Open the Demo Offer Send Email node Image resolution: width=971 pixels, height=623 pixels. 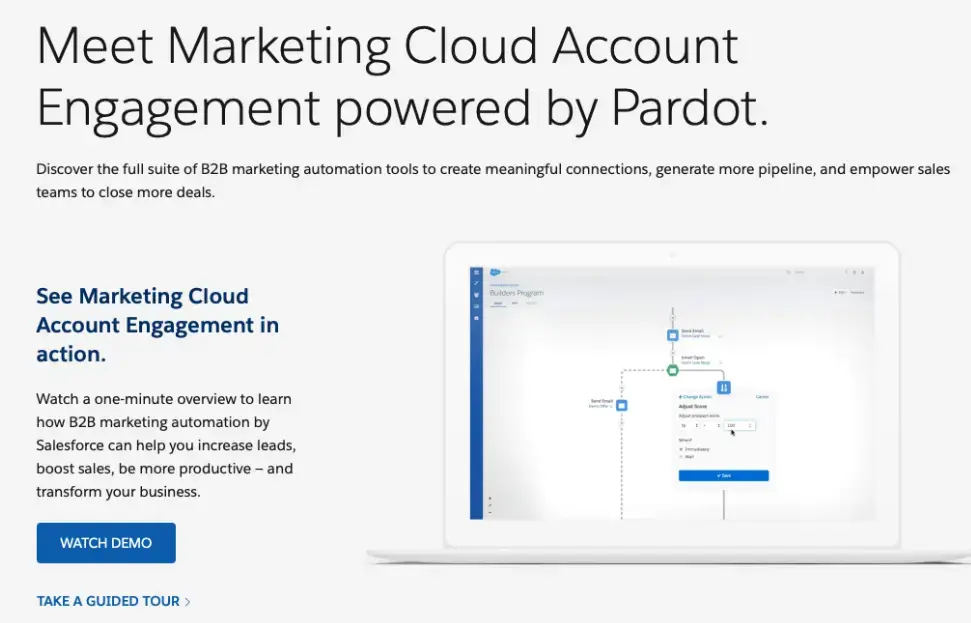tap(621, 405)
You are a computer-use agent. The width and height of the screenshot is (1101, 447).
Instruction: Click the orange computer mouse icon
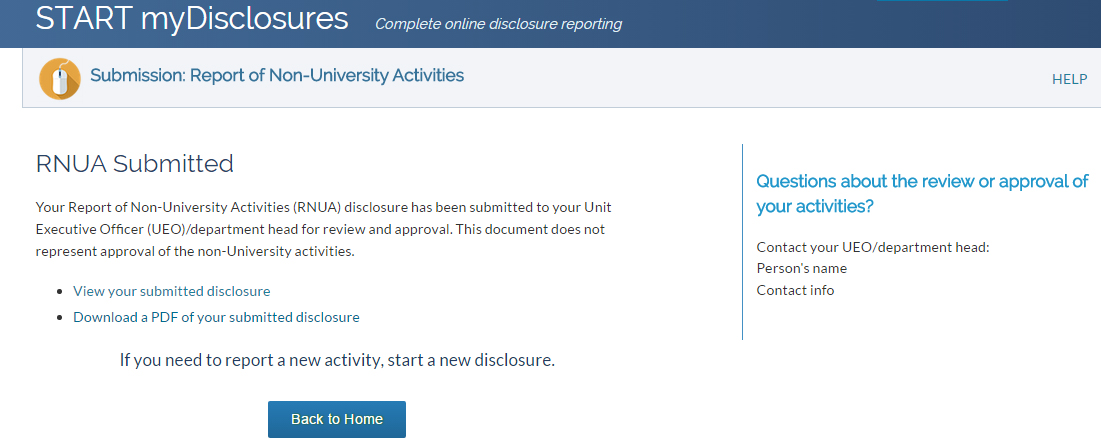point(60,78)
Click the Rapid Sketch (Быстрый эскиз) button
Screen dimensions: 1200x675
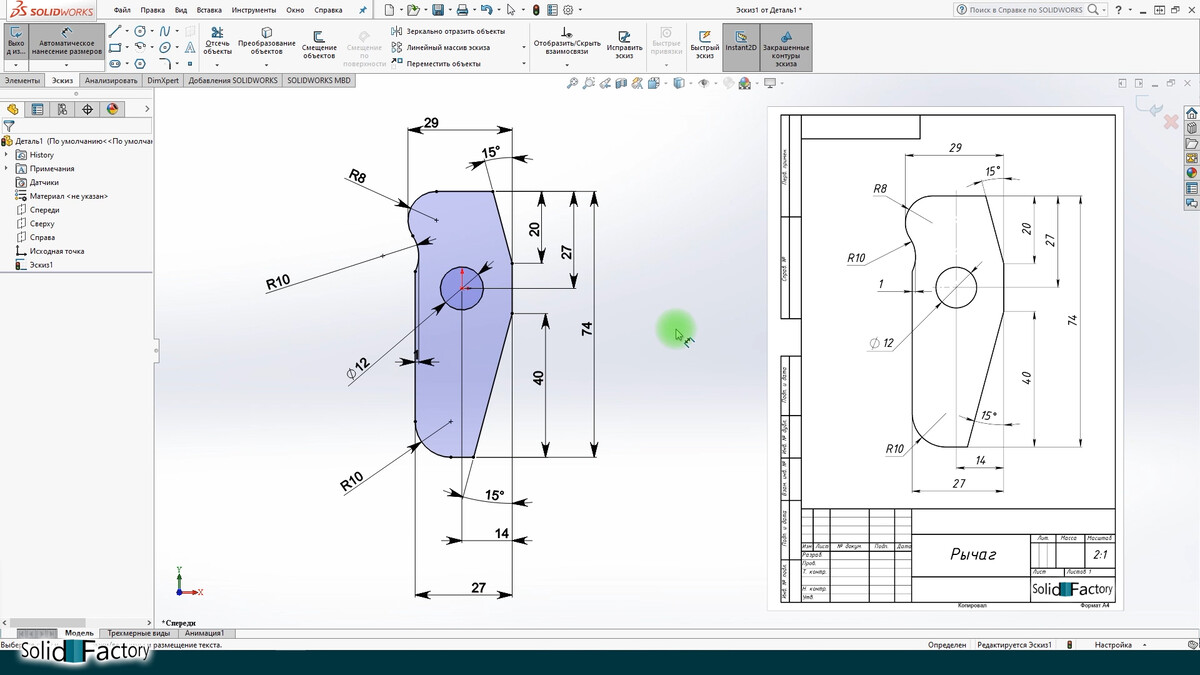point(705,46)
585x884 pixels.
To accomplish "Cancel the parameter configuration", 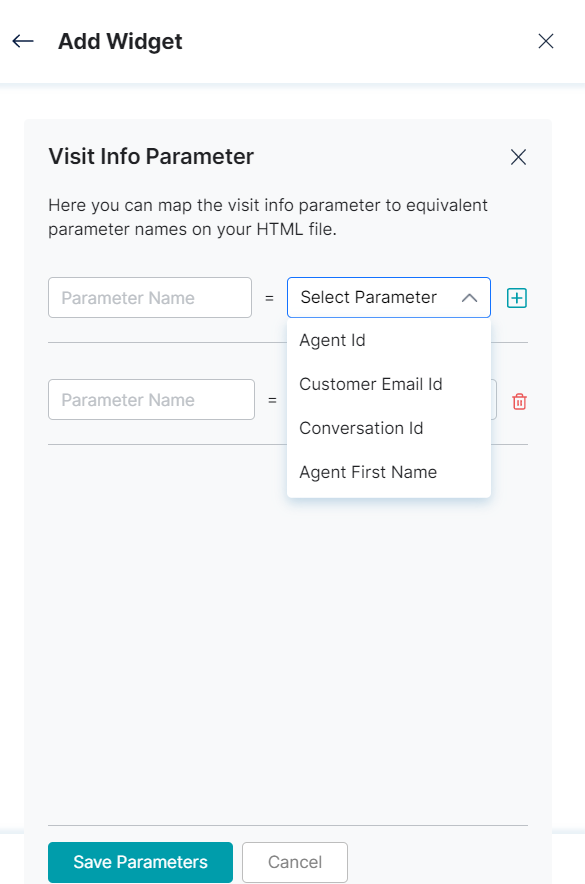I will [x=295, y=862].
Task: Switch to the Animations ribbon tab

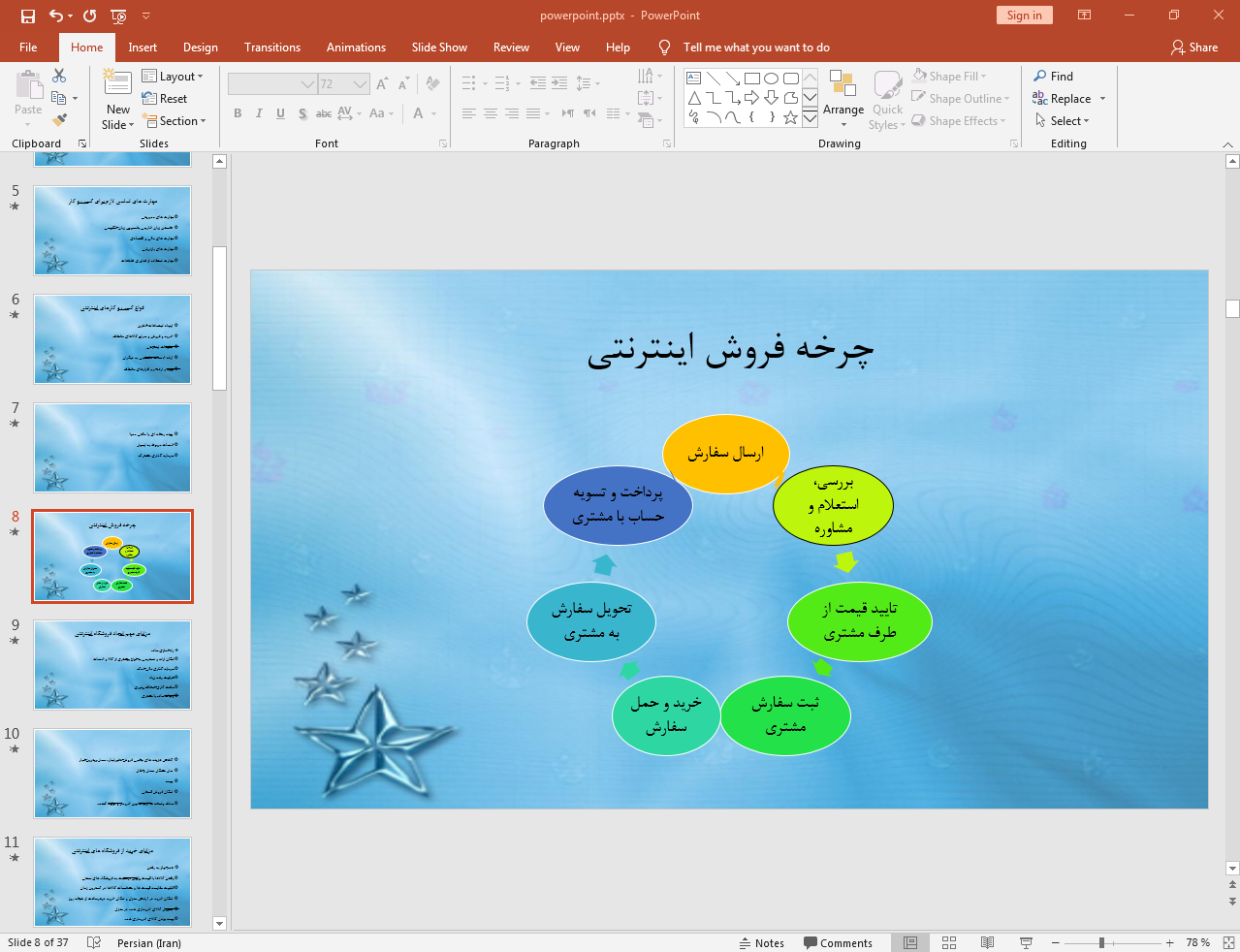Action: 356,48
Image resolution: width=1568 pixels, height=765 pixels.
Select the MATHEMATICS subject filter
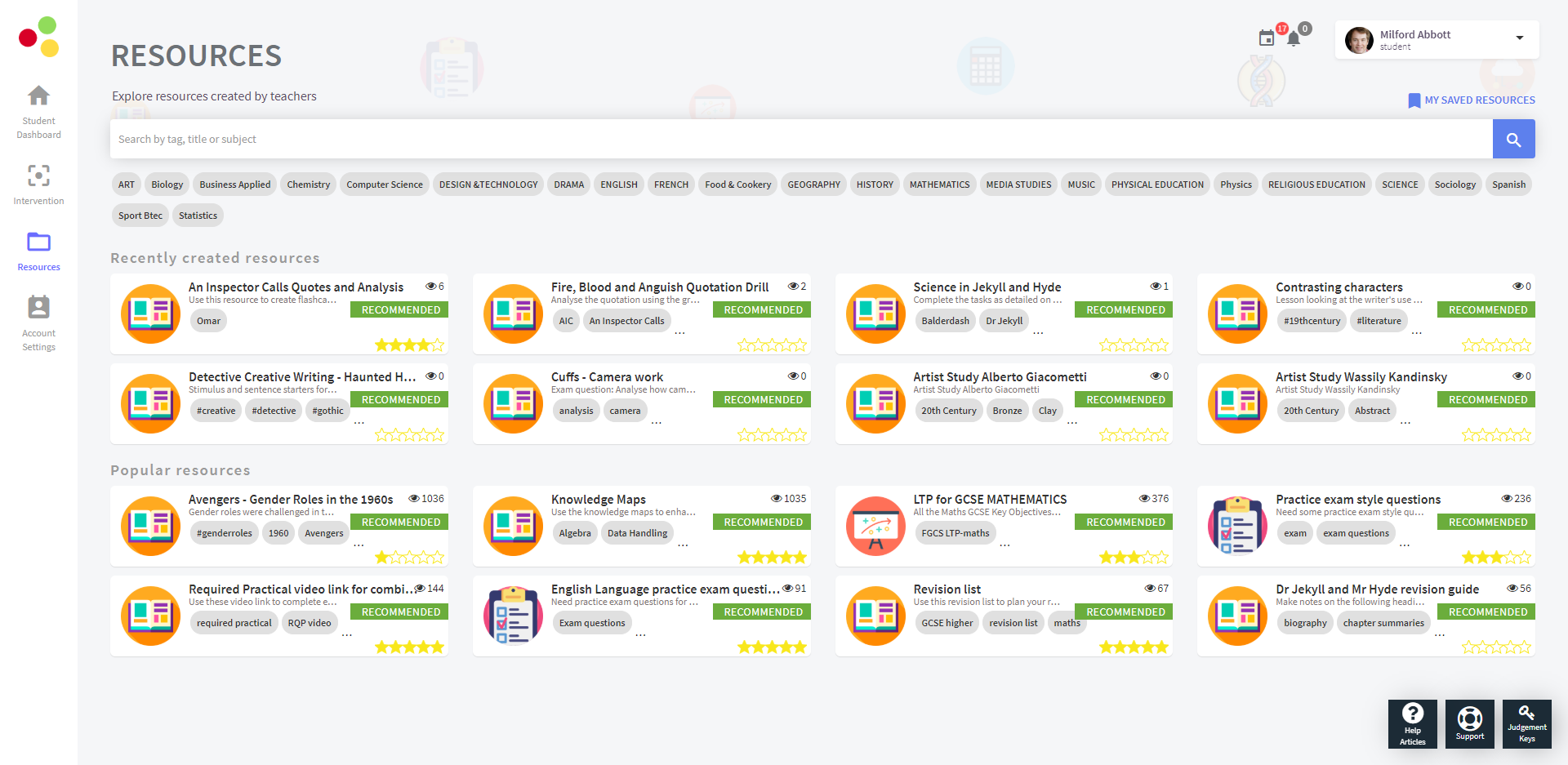[x=939, y=185]
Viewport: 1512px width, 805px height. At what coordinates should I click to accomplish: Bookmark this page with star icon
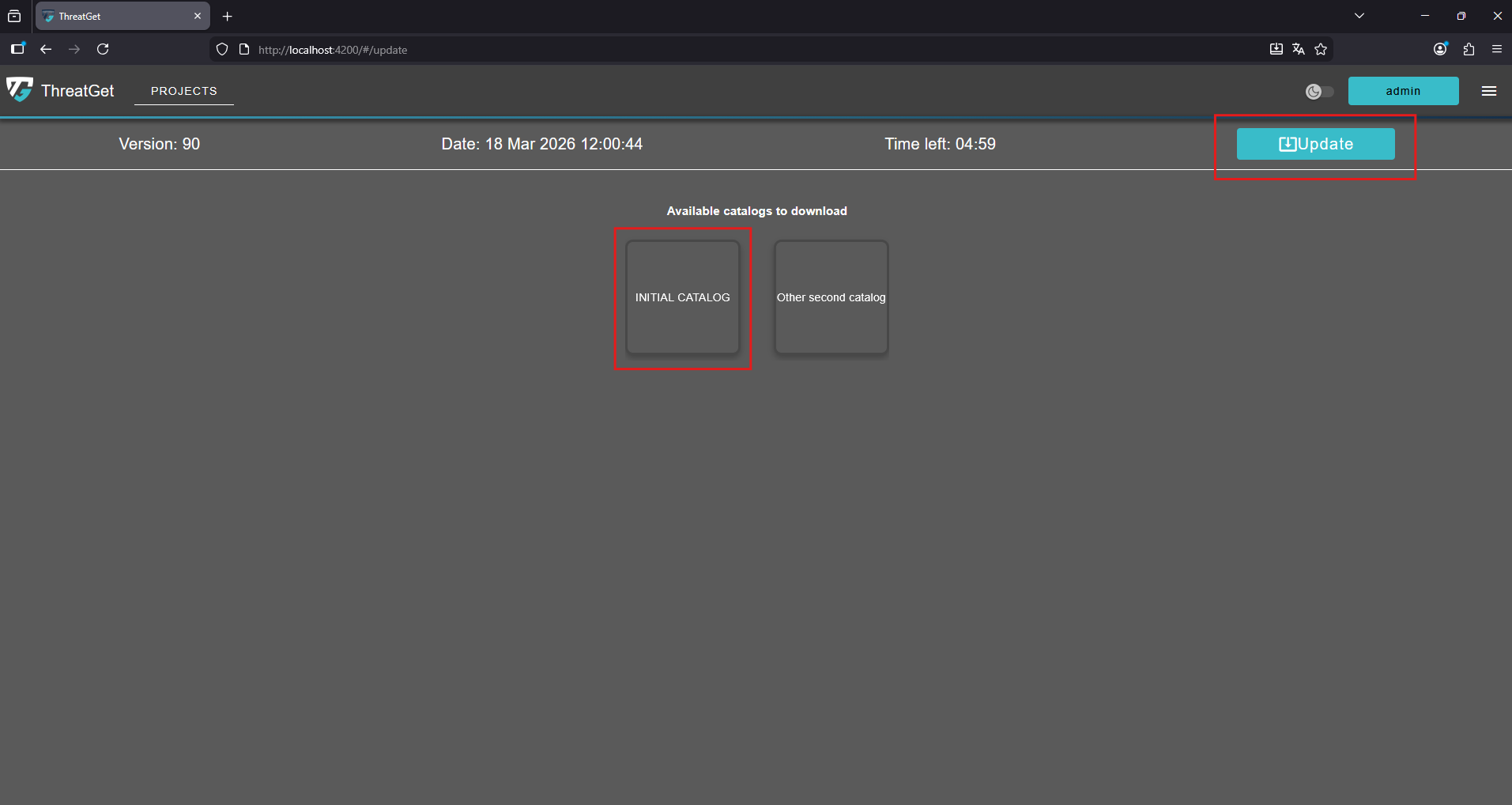point(1321,49)
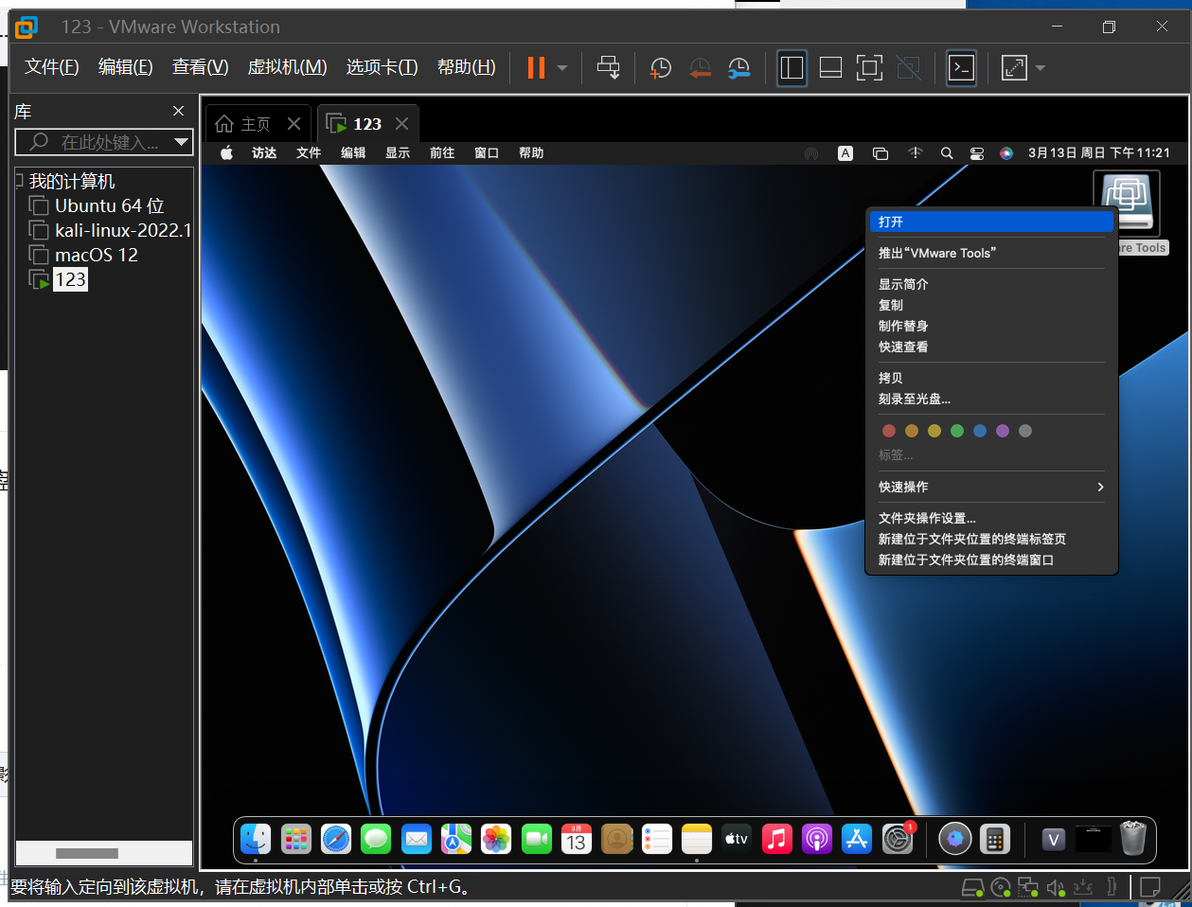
────────────────
__Instructions to follow__. Repeat the line containing "Task: Switch to the Animations ribbon tab" and every line after it up to the end of the material above, exactly as they stand, minus the pictures.

__Answer__.
Task: Switch to the Animations ribbon tab

Action: 356,48
Image resolution: width=1568 pixels, height=765 pixels.
Select the MATHEMATICS subject filter
[x=939, y=185]
Viewport: 1512px width, 805px height. At what coordinates should I click to accomplish: Bookmark this page with star icon
point(1321,49)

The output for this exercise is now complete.